Al Strokosch was pleased with Scotland's improvements against South Africa but knows the tenacity shown in Nelspruit must be maintained.
The blindside flanker played a key role in a strong defensive display that had the home side in trouble until late in a match the Springboks won 30-17.
"We put our bodies on the line," Strokosch told BBC Scotland. "The physicality was there.
"But we have to repeat that good work every time we play and get better."
Scotland led 17-6 in the second half thanks to tries from centres Matt Scott and Alex Dunbar but the hosts finished strongly, albeit with an advantage in personnel, following Jim Hamilton's yellow card for pushing an opponent in the face.
Interim head coach Scott Johnson was unhappy with the sin-bin decision but was heartened by a spirited showing after last weekend's tame loss to Samoa.
"Last week we let ourselves down with our application and work rate," added Strokosch.
"We want to be defined by our defence and the defence was good - our line speed and collision was much better.
"[South Africa head coach] Heyneke Meyer came into our dressing room and congratulated us on how well we played and apologised for how the South African media treated us.

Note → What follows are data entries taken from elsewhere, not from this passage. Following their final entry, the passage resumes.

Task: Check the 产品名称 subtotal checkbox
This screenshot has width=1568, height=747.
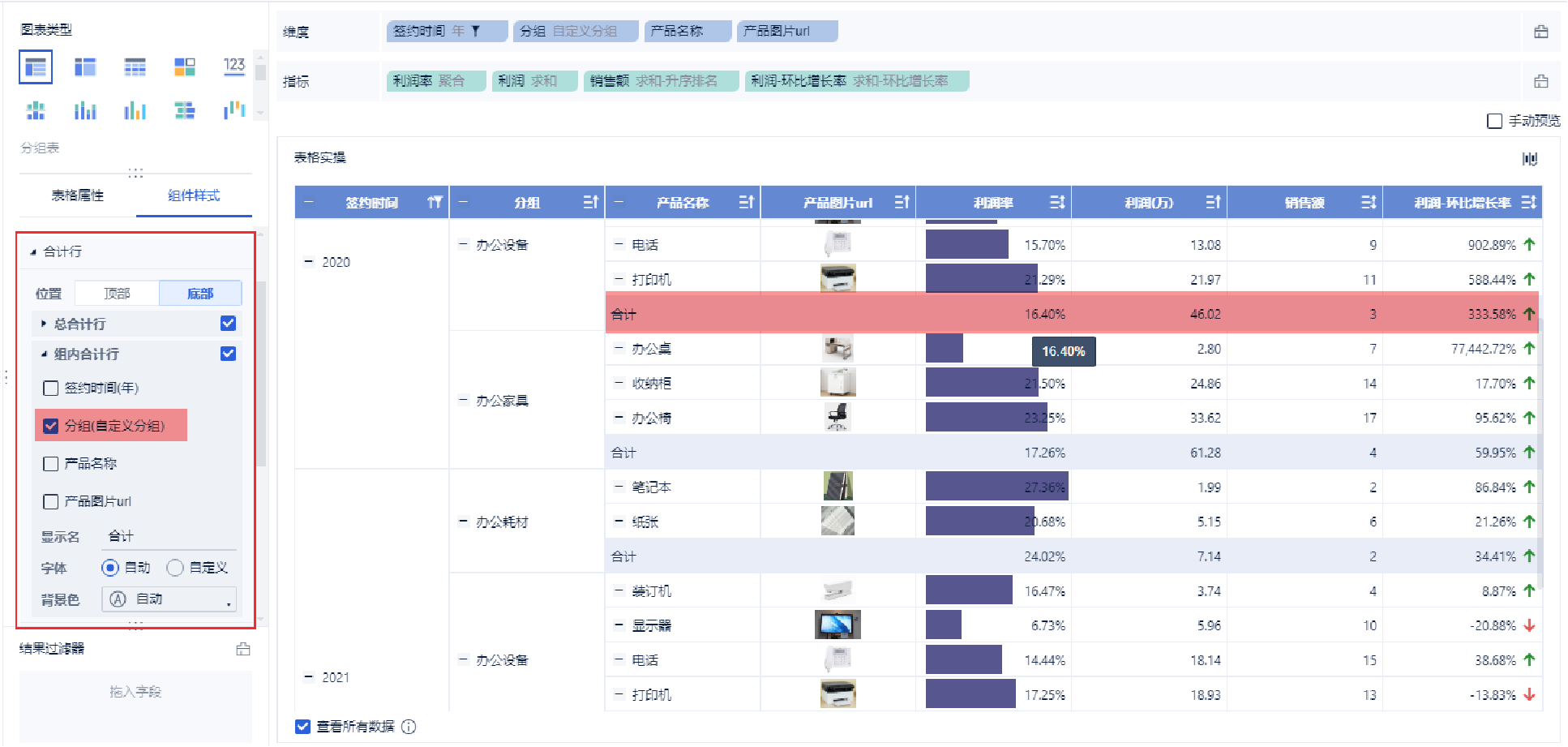Action: coord(51,464)
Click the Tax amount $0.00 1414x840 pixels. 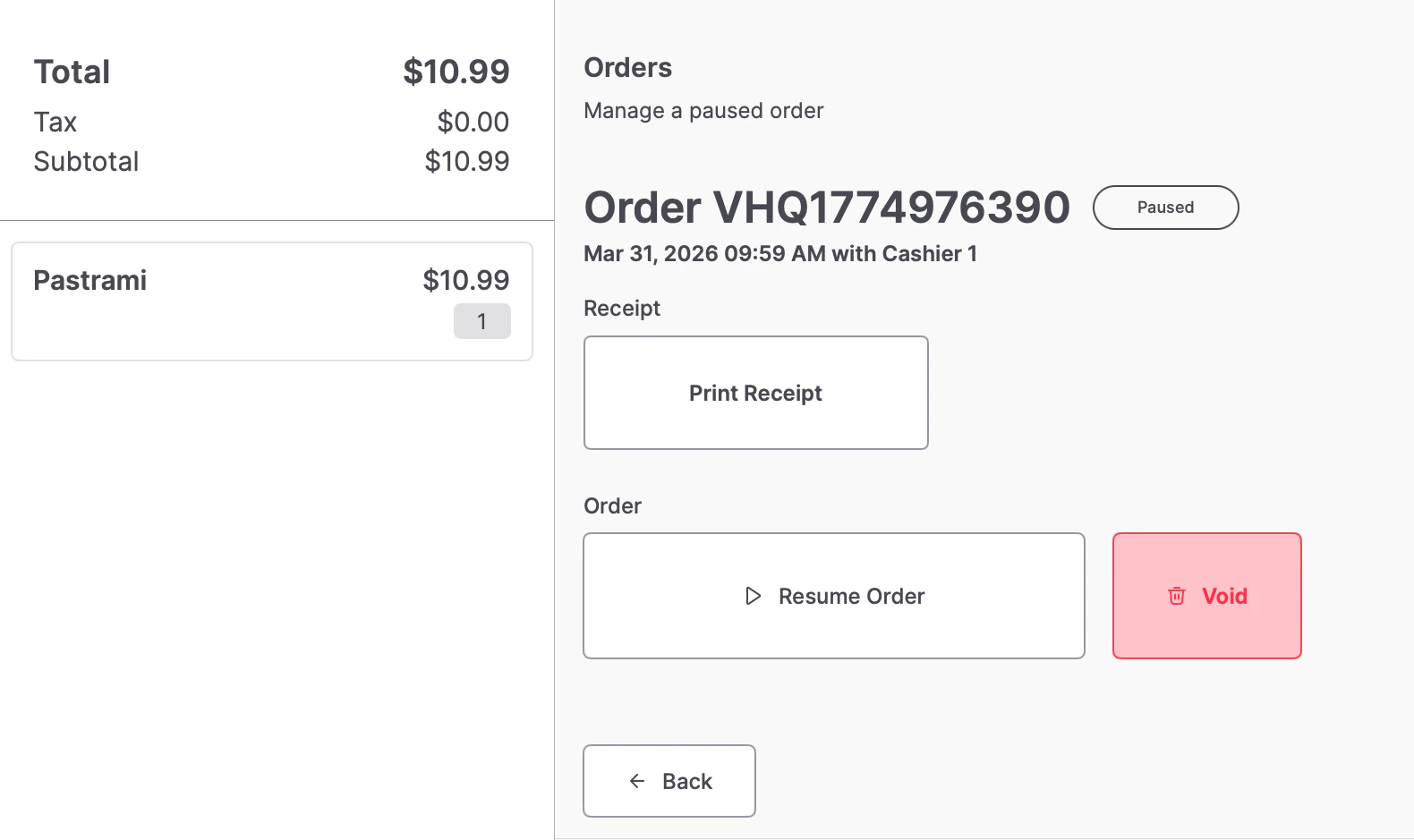pyautogui.click(x=473, y=122)
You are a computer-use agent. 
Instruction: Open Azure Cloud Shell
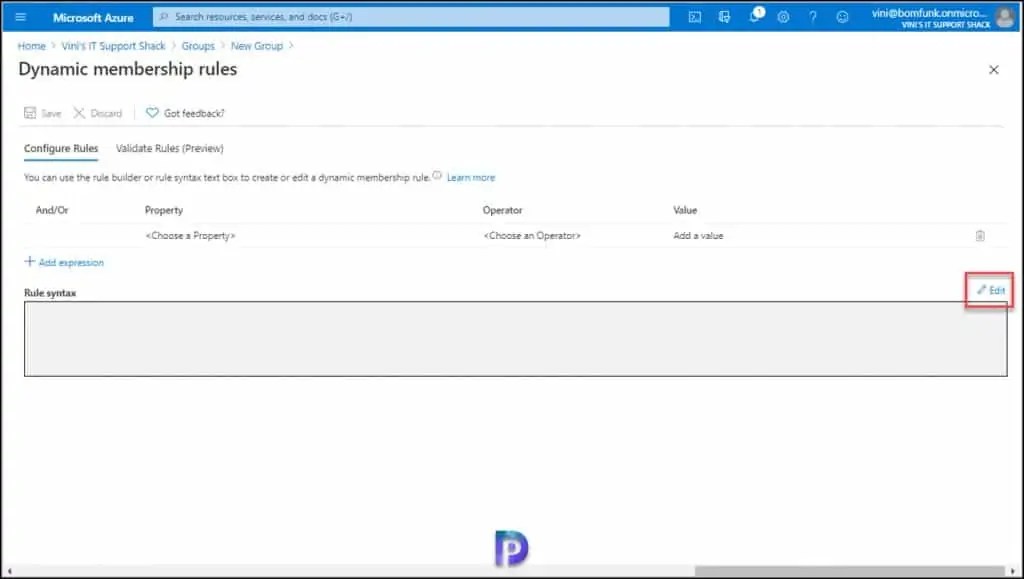(696, 16)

"That's a feather in our cap but we need to finish the tour with a win against Italy.
"We know we've got what it takes to win that game."

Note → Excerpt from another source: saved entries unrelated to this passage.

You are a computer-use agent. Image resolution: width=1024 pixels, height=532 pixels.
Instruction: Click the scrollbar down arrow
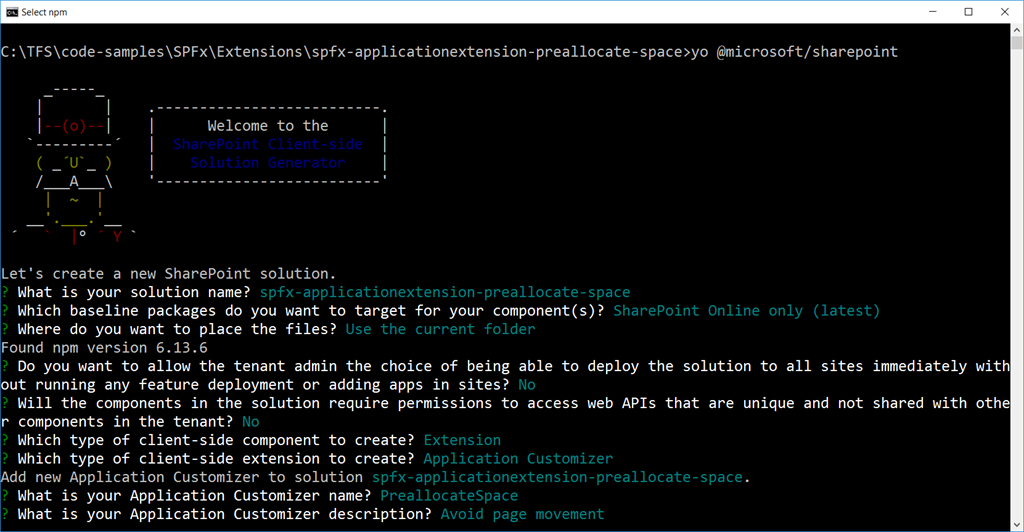click(1017, 524)
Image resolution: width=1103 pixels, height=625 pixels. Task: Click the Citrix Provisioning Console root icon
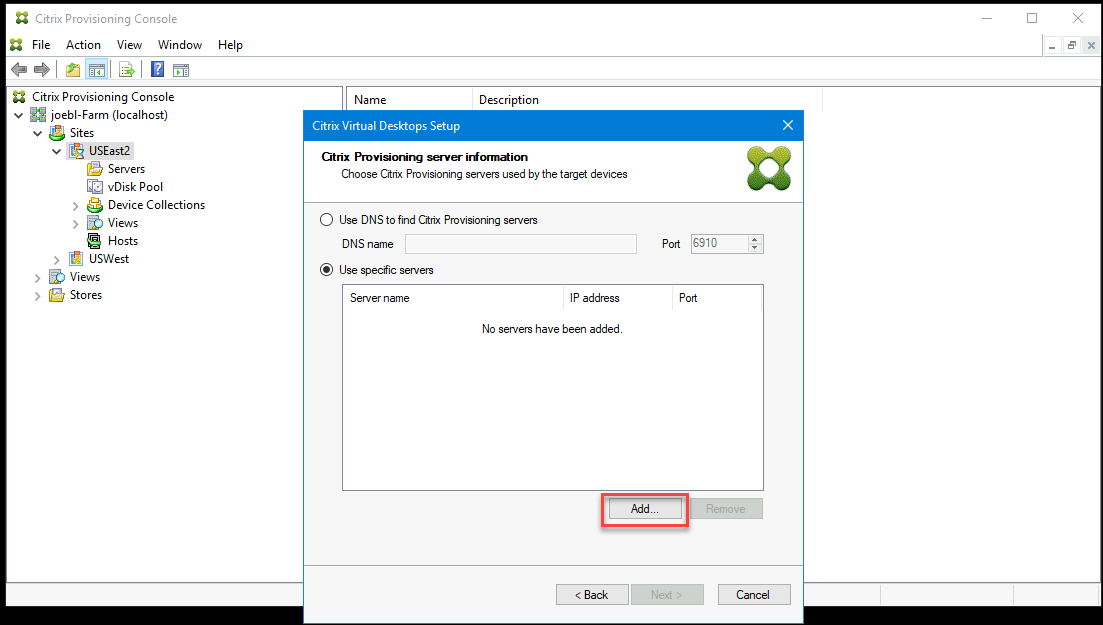(18, 96)
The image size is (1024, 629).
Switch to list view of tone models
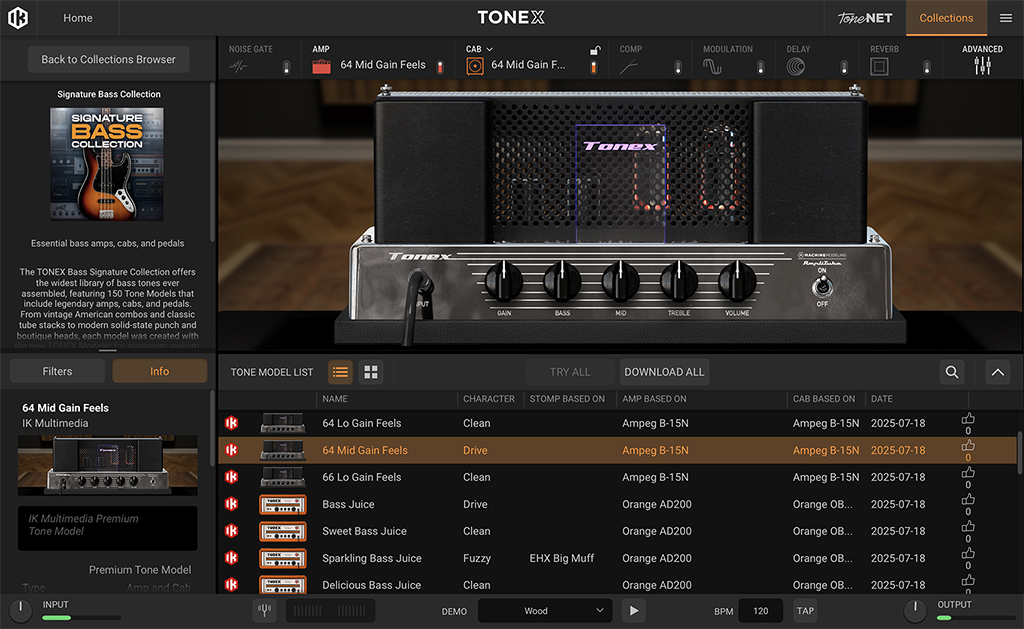pos(340,372)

Tim Swinson impressed on his debut and the Glasgow lock is desperate for another taste of international action against Italy in Pretoria next Saturday.
"I think I did a lot of things well but there's also a lot to improve on," said the 26-year-old.

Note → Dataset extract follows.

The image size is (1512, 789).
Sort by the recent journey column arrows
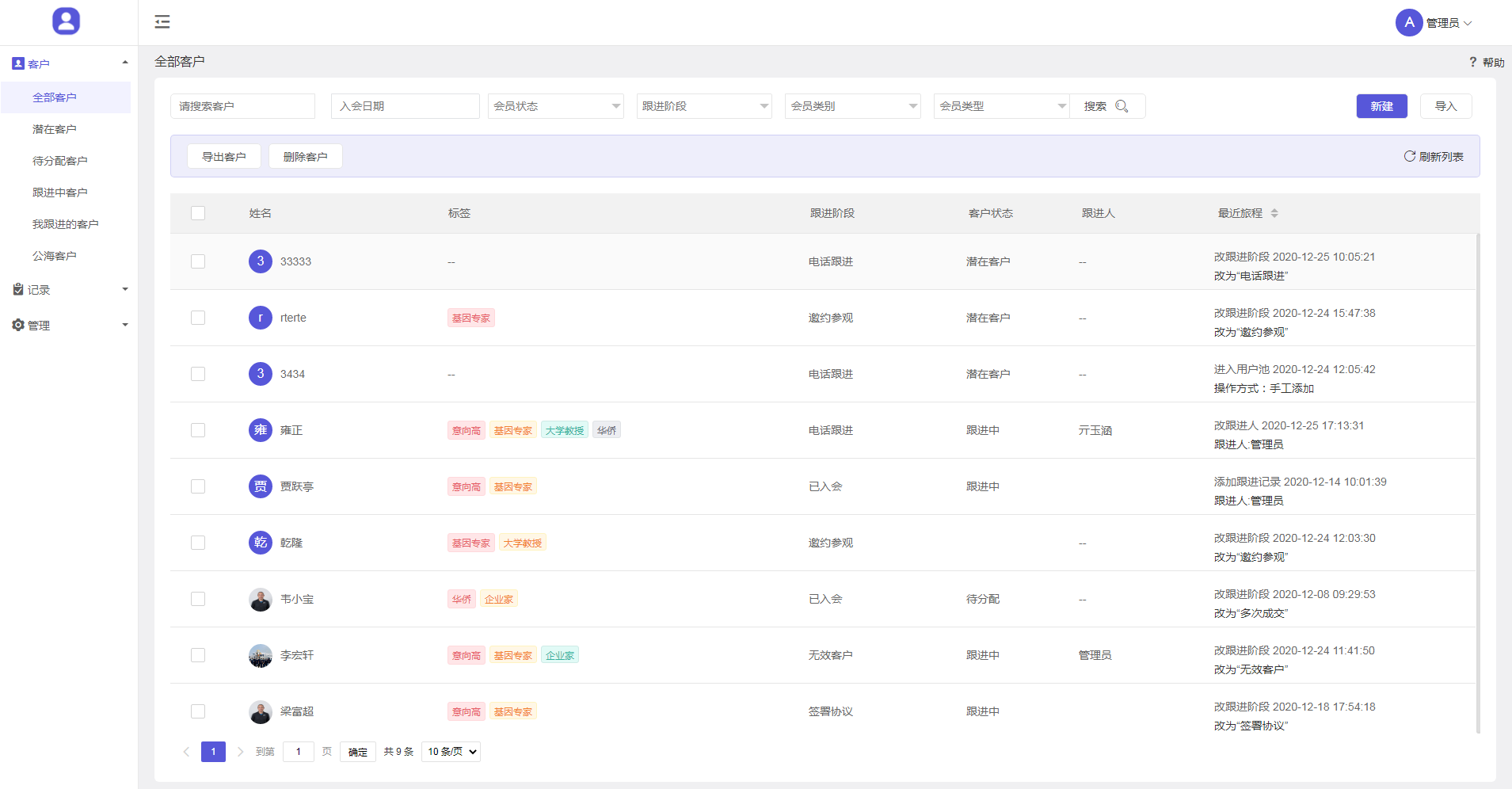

"Test rugby is fast and more aggressive than I thought and I thought it was very aggressive and very fast!
"But it was fantastic and I want to get back there.
"My first aim was to get three caps. One for my school, one for my club and one for myself.
"But I want to push on and get more and I want to show that I deserve a place."
Scotland lost Ruaridh Jackson - who had been playing his best game for his country - with shoulder damage and Ryan Wilson, on his first start, with a similar blow before the half-time interval.
But the second-half began with Scotland clearly taking Scott Johnson's half-time instruction - don't think the game is over, you must step up again - very much to heart.
Ryan Wilson, Peter Murchie and Tommy Seymour also made their first starts for Scotland in Nelspruit, while Dunbar debuted last weekend and Strokosch believes the team is in good shape, despite two consecutive defeats.
"There are some really talented boys coming through," he explained.
"Johnno said he needed to broaden the base on this tour and that's what he's done.
"The future is only going to be good."